### TASK
Below are some records; quote exactly the lines from the one that contains "Open the search magnifier in sidebar" through the one that contains "Task: Open the Group dropdown", inclusive, and no others.

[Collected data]
━━━━━━━━━━━━━━━━
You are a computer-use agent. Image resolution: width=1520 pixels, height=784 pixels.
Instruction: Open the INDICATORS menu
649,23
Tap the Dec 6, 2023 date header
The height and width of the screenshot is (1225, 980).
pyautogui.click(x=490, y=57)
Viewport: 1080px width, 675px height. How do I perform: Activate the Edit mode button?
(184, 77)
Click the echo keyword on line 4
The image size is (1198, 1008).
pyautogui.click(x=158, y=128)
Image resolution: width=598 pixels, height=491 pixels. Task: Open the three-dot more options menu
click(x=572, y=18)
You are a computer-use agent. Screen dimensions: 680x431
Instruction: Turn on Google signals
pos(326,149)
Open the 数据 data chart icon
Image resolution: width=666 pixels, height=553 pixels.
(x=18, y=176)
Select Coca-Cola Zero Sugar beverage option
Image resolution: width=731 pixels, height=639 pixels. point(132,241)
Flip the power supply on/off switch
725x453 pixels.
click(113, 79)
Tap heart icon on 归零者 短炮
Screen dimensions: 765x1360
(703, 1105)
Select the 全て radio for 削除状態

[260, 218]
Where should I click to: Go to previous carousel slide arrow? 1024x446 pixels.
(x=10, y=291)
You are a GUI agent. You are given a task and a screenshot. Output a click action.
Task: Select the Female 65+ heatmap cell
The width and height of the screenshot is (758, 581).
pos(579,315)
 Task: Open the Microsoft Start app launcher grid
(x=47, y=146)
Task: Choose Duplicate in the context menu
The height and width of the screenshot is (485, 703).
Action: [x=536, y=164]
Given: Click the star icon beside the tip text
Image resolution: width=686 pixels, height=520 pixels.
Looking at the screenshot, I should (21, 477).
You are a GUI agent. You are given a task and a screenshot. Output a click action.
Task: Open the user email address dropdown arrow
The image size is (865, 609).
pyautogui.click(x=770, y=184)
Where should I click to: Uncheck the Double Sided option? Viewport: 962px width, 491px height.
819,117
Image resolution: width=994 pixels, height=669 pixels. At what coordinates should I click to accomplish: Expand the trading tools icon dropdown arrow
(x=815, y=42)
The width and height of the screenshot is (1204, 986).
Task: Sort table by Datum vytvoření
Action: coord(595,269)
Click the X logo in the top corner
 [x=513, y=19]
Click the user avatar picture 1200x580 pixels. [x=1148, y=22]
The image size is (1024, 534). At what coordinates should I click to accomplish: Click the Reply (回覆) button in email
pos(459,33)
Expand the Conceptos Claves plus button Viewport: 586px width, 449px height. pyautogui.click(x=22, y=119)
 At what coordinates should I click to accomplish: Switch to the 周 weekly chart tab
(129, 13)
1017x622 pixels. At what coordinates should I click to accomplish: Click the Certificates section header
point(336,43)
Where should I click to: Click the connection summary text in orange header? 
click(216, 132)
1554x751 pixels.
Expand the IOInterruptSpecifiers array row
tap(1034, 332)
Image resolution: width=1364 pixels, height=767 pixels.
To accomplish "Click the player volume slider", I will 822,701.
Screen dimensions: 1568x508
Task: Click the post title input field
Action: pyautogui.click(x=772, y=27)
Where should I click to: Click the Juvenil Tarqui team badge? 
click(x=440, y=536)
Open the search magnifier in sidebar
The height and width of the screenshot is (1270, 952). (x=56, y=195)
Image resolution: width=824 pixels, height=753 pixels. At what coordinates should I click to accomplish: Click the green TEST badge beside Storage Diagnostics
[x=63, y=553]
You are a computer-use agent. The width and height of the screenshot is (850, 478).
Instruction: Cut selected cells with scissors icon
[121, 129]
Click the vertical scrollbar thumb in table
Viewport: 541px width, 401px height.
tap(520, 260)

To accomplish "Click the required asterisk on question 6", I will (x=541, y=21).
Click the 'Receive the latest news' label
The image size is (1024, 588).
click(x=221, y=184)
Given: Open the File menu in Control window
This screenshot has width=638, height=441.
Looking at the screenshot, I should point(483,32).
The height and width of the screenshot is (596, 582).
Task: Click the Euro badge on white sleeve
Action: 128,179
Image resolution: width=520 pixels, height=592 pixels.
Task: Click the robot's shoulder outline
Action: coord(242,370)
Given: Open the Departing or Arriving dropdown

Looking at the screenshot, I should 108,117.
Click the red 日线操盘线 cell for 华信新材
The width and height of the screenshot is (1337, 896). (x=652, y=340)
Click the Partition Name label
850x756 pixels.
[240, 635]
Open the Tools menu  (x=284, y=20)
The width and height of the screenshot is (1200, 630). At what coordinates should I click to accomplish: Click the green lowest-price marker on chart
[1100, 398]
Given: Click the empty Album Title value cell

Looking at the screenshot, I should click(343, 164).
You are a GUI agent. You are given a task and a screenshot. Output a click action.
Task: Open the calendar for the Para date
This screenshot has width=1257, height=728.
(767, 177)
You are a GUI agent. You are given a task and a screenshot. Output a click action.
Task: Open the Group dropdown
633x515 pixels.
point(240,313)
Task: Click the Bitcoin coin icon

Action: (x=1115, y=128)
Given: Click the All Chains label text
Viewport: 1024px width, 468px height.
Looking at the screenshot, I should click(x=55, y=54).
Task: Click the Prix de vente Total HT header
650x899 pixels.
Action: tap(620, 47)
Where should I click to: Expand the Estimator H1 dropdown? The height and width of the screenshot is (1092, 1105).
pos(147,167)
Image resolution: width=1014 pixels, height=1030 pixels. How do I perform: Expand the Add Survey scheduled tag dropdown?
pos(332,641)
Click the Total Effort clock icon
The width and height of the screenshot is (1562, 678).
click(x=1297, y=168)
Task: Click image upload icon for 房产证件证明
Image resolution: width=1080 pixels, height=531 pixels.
━━━━━━━━━━━━━━━━
### RESULT BELOW
Open the search magnifier in sidebar
The height and width of the screenshot is (1270, 952). (x=56, y=195)
Image resolution: width=824 pixels, height=753 pixels. At what coordinates should I click to accomplish: Click the green TEST badge beside Storage Diagnostics
[x=63, y=553]
You are a computer-use agent. The width and height of the screenshot is (850, 478).
Instruction: Cut selected cells with scissors icon
[121, 129]
Click the vertical scrollbar thumb in table
Viewport: 541px width, 401px height.
tap(520, 260)

To accomplish "Click the required asterisk on question 6", I will (x=541, y=21).
Click the 'Receive the latest news' label
The image size is (1024, 588).
click(x=221, y=184)
Given: Open the File menu in Control window
This screenshot has width=638, height=441.
Looking at the screenshot, I should point(483,32).
The height and width of the screenshot is (596, 582).
Task: Click the Euro badge on white sleeve
Action: 128,179
Image resolution: width=520 pixels, height=592 pixels.
Task: Click the robot's shoulder outline
Action: coord(242,370)
Given: Open the Departing or Arriving dropdown

Looking at the screenshot, I should 108,117.
Click the red 日线操盘线 cell for 华信新材
The width and height of the screenshot is (1337, 896). (x=652, y=340)
Click the Partition Name label
850x756 pixels.
[240, 635]
Open the Tools menu  (x=284, y=20)
The width and height of the screenshot is (1200, 630). At what coordinates should I click to accomplish: Click the green lowest-price marker on chart
[1100, 398]
Given: Click the empty Album Title value cell

Looking at the screenshot, I should click(343, 164).
You are a GUI agent. You are given a task and a screenshot. Output a click action.
Task: Open the calendar for the Para date
This screenshot has width=1257, height=728.
(767, 177)
You are a GUI agent. You are given a task and a screenshot. Output a click action.
Task: Open the Group dropdown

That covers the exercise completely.